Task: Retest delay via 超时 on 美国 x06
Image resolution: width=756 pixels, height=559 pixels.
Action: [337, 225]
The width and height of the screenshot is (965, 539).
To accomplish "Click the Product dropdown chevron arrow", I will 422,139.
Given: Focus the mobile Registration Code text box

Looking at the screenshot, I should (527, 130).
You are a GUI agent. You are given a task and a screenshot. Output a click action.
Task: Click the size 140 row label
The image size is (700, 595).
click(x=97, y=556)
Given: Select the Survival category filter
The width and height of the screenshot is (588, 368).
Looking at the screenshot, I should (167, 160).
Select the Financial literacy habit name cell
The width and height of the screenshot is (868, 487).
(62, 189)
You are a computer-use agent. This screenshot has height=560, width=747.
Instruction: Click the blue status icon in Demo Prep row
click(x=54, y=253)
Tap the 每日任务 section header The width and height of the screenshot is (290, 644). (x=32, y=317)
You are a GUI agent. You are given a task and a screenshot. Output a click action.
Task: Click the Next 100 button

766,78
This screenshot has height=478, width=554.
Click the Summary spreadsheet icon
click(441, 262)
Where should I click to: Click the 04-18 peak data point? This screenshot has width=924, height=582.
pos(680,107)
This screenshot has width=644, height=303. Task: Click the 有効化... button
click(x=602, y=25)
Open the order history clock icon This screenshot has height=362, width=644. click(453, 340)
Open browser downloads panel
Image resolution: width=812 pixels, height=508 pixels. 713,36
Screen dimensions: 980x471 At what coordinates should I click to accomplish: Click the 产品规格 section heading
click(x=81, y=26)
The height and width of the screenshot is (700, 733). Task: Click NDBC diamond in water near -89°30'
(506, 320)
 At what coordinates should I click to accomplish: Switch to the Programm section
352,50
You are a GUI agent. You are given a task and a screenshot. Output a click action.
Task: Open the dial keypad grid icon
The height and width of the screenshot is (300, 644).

### [Exercise directions]
Return all the lines above exactly as given.

### [Exercise solution]
Task: Retest delay via 超时 on 美国 x06
Image resolution: width=756 pixels, height=559 pixels.
Action: [337, 225]
The width and height of the screenshot is (965, 539).
To accomplish "Click the Product dropdown chevron arrow", I will 422,139.
Given: Focus the mobile Registration Code text box

Looking at the screenshot, I should (527, 130).
You are a GUI agent. You are given a task and a screenshot. Output a click action.
Task: Click the size 140 row label
The image size is (700, 595).
click(x=97, y=556)
Given: Select the Survival category filter
The width and height of the screenshot is (588, 368).
Looking at the screenshot, I should (167, 160).
Select the Financial literacy habit name cell
The width and height of the screenshot is (868, 487).
(62, 189)
You are a computer-use agent. This screenshot has height=560, width=747.
Instruction: Click the blue status icon in Demo Prep row
click(x=54, y=253)
Tap the 每日任务 section header The width and height of the screenshot is (290, 644). (x=32, y=317)
You are a GUI agent. You are given a task and a screenshot. Output a click action.
Task: Click the Next 100 button

766,78
This screenshot has height=478, width=554.
Click the Summary spreadsheet icon
click(441, 262)
Where should I click to: Click the 04-18 peak data point? This screenshot has width=924, height=582.
pos(680,107)
This screenshot has width=644, height=303. Task: Click the 有効化... button
click(x=602, y=25)
Open the order history clock icon This screenshot has height=362, width=644. click(453, 340)
Open browser downloads panel
Image resolution: width=812 pixels, height=508 pixels. 713,36
Screen dimensions: 980x471 At what coordinates should I click to accomplish: Click the 产品规格 section heading
click(x=81, y=26)
The height and width of the screenshot is (700, 733). Task: Click NDBC diamond in water near -89°30'
(506, 320)
 At what coordinates should I click to accomplish: Switch to the Programm section
352,50
You are a GUI agent. You are given a task and a screenshot. Output a click action.
Task: Open the dial keypad grid icon
The height and width of the screenshot is (300, 644).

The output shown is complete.